The episode was written and directed by series co-creator Trey Parker. The episode parodies John Steinbeck's 1939 novel The Grapes of Wrath and its subsequent film adaptation.

==Plot==
The Marsh family are performing various online activities one evening when Sharon sends them all to bed for the night, insisting that the Internet will still be there tomorrow. The next morning, Stan discovers that he has no Internet connection. It is soon discovered that no device in the home has Internet access, which leads to panic. After a visit to the Broflovskis and to Starbucks, it becomes apparent that the entire town's internet connection is down. The streets fill with a panicked horde. The TV news, which has nothing to report without the Internet, reports vague rumors of Internet access in Silicon Valley.

After eight days without Internet, the Marsh family decides to "head out Californee way". Various people they pass also mention their lack of Internet. At an overnight stay at a camp, a man tells a tale of his two children starving due to waiting three days for a web page to load, with the loading progress bar having reached around half.

When the Marshes reach California, they are placed in a Red Cross "Internet refugee camp," where only one computer is available to serve the visitors, and each family is allowed only 40 seconds of access per day. Users whose time is expired are dragged away from the computer desk by camp staff. Camp staff shut down Internet access until the next day and lock the computer away in a shipping container shed for the night, disappointing those who did not get to use it.

Randy sneaks into the shed at night to use the computer secretly. He looks up bizarre sexual fetishes such as "Japanese girls puking in each other's mouths", bestiality, and "Brazilian fart porn". As he masturbates watching the videos, his moans attract attention, and he is discovered covered head-to-toe in semen. He shifts the blame to a "spooky ghost" who allegedly slimed him with ectoplasm. A guard angrily discovers that Randy has used up the little amount of connection time they had left.

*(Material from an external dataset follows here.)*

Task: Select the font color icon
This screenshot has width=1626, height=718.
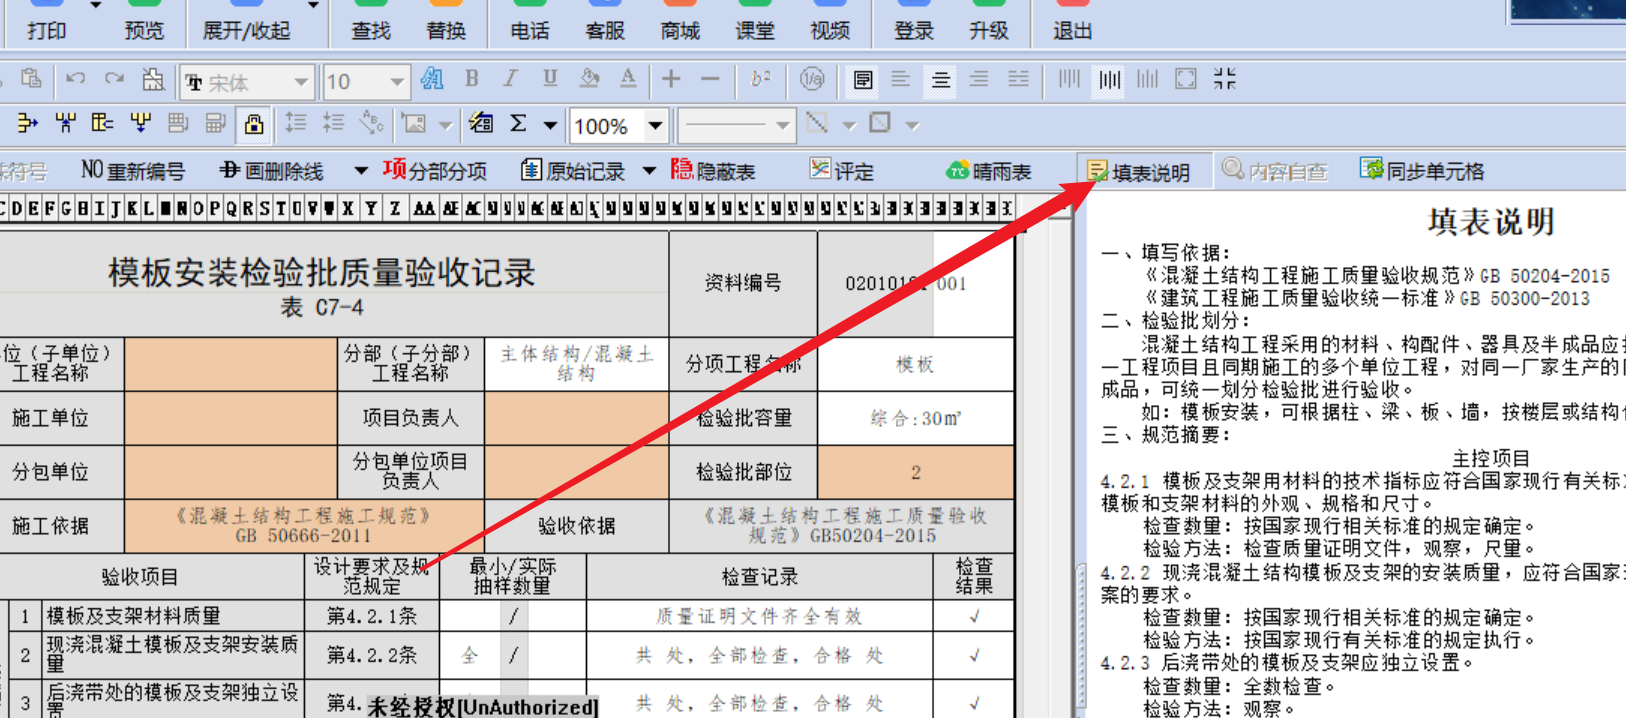Action: (x=628, y=79)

Meanwhile, the government has attempted to find a way to fix "the Internet", a large machine resembling a giant Linksys wireless router, which has stopped functioning for an unknown reason. Several attempts are made to repair it: negotiating with it, communicating with it musically, and even shooting at it. Acting on a hunch, Kyle disconnects and reconnects its power cord. The network indicator now glows green and the bars of the connection strength indicator gradually light up again, much to everyone's joy, And Shelley finally gets to meet her boyfriend Amir (played by Amir Hisham Ouazzani).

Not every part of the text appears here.